Pixel coordinate grounding data:

--- START ---

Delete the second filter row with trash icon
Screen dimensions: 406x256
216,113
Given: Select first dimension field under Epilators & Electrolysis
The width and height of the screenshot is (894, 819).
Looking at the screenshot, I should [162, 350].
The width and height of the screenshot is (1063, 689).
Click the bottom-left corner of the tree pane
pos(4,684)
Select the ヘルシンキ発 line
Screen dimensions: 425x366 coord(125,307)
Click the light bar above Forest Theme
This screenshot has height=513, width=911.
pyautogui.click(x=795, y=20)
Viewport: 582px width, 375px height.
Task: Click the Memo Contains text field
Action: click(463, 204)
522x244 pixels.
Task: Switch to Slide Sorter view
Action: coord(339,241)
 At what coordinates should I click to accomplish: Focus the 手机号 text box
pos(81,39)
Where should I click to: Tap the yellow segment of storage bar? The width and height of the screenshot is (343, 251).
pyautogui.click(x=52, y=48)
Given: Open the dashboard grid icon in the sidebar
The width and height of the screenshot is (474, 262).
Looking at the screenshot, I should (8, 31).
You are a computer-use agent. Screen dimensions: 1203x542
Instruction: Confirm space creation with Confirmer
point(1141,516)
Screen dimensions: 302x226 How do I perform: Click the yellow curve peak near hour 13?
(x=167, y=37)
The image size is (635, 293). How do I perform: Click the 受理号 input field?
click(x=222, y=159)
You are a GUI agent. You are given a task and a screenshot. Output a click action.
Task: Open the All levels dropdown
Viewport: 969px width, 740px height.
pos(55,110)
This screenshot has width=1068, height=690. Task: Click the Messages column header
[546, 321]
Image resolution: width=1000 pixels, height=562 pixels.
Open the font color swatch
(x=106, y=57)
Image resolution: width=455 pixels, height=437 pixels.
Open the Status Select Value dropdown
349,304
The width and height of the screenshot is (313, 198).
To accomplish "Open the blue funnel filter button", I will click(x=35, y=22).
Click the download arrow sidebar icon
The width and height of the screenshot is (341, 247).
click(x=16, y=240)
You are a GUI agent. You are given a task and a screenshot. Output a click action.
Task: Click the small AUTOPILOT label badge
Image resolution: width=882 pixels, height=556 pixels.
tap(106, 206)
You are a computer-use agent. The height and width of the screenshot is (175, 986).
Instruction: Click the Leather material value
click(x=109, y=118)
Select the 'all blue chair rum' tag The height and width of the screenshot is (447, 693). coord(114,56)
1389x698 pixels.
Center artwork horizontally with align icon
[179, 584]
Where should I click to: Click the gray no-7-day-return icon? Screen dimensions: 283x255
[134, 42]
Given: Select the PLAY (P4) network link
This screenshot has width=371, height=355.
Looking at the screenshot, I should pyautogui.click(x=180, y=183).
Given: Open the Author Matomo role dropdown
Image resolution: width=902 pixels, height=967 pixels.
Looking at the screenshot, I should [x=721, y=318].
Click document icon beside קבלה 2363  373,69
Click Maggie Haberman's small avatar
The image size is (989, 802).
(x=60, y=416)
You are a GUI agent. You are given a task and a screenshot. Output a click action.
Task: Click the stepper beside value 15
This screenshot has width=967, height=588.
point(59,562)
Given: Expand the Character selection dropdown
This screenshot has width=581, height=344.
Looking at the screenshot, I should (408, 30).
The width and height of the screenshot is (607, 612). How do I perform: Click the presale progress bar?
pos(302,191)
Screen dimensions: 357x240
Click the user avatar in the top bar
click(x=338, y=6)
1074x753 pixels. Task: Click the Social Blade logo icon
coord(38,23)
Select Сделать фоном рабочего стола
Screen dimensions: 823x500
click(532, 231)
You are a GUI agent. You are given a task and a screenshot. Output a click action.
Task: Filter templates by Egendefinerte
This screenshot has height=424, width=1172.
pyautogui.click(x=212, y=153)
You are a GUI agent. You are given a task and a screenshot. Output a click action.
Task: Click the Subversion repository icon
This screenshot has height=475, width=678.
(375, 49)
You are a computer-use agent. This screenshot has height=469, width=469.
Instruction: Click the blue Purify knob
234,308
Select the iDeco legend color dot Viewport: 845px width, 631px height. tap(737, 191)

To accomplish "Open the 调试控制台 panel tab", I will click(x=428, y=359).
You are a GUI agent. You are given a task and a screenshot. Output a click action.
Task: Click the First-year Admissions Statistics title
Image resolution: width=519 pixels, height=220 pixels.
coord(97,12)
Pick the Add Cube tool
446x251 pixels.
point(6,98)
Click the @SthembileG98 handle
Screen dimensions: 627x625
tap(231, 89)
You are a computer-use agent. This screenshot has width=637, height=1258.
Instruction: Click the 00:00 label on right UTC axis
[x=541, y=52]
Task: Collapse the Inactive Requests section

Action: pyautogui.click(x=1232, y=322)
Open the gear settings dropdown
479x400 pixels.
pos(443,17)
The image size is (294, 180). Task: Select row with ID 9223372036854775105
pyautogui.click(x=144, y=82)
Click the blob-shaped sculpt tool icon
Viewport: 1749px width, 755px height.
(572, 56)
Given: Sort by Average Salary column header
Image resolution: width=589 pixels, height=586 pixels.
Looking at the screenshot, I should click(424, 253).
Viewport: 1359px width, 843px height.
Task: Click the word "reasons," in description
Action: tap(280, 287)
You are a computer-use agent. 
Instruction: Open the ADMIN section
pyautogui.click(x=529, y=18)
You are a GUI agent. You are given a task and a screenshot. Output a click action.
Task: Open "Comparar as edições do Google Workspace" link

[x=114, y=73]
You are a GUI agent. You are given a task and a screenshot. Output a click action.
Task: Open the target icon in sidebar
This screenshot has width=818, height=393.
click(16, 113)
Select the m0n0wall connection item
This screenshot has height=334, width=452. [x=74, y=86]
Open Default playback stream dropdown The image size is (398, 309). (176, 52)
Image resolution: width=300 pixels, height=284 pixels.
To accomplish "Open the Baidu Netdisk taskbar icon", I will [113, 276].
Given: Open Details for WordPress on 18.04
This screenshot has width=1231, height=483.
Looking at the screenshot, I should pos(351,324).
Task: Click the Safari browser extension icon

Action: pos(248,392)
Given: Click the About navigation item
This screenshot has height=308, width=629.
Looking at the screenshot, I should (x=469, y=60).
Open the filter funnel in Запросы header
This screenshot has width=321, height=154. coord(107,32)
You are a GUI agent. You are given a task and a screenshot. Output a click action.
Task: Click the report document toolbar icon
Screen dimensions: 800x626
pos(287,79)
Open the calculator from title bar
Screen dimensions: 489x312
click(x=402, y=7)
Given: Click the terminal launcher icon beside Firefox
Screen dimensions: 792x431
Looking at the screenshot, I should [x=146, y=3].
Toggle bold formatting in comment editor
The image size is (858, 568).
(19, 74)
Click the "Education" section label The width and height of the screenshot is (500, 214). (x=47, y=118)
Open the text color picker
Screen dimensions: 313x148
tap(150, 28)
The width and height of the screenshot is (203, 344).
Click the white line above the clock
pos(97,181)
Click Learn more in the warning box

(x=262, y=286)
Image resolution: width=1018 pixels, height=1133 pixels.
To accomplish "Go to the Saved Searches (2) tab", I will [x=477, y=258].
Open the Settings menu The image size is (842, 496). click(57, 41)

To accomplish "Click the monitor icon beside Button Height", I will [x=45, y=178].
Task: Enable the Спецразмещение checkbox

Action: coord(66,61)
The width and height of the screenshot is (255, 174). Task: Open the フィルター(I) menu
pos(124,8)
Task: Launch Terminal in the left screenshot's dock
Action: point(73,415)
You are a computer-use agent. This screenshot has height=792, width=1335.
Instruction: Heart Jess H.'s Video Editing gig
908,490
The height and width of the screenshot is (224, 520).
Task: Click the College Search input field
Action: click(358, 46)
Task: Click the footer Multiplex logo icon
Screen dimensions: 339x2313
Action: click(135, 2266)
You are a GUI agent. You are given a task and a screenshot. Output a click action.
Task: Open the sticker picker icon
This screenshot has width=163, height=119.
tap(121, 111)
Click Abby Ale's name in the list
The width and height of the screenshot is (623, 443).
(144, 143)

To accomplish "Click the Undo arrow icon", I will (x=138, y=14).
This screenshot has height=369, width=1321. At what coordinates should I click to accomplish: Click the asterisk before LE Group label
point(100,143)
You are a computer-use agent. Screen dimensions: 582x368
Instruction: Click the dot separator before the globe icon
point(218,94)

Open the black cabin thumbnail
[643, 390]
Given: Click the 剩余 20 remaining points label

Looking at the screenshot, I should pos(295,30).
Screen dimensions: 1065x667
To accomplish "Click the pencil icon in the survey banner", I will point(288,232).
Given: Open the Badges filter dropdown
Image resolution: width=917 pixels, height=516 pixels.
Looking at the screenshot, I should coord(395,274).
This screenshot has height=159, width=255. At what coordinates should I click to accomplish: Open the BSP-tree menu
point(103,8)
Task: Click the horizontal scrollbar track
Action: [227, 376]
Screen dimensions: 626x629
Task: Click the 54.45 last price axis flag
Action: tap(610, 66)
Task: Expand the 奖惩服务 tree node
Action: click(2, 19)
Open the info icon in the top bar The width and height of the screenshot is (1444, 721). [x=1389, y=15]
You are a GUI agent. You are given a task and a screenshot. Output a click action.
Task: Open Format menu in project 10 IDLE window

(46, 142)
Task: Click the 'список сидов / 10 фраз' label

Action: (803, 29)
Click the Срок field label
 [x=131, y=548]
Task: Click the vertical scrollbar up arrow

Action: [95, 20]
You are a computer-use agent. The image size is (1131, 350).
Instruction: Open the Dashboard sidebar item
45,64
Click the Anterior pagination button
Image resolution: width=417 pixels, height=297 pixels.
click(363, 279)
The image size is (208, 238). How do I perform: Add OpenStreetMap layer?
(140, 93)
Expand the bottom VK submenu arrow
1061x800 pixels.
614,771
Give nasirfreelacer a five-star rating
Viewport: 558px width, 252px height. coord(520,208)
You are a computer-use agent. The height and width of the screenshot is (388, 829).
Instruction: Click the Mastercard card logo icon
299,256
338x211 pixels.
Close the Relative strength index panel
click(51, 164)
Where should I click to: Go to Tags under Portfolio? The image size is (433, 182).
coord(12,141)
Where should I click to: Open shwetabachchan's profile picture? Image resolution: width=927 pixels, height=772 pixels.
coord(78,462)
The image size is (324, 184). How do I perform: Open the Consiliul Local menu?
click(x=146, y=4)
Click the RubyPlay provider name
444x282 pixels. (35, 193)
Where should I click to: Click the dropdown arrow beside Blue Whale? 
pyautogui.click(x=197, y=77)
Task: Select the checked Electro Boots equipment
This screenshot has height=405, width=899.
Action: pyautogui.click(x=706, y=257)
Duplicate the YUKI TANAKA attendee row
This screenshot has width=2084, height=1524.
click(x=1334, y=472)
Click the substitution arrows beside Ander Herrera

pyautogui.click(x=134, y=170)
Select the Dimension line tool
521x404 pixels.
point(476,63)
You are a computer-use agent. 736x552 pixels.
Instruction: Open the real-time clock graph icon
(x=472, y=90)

--- END ---

EXERCISE DIRECTIONS: Check the data for the word "small" and pull out the lines that have it.

ANSWER TO THIS EXERCISE:
Task: Click the small AUTOPILOT label badge
Click Maggie Haberman's small avatar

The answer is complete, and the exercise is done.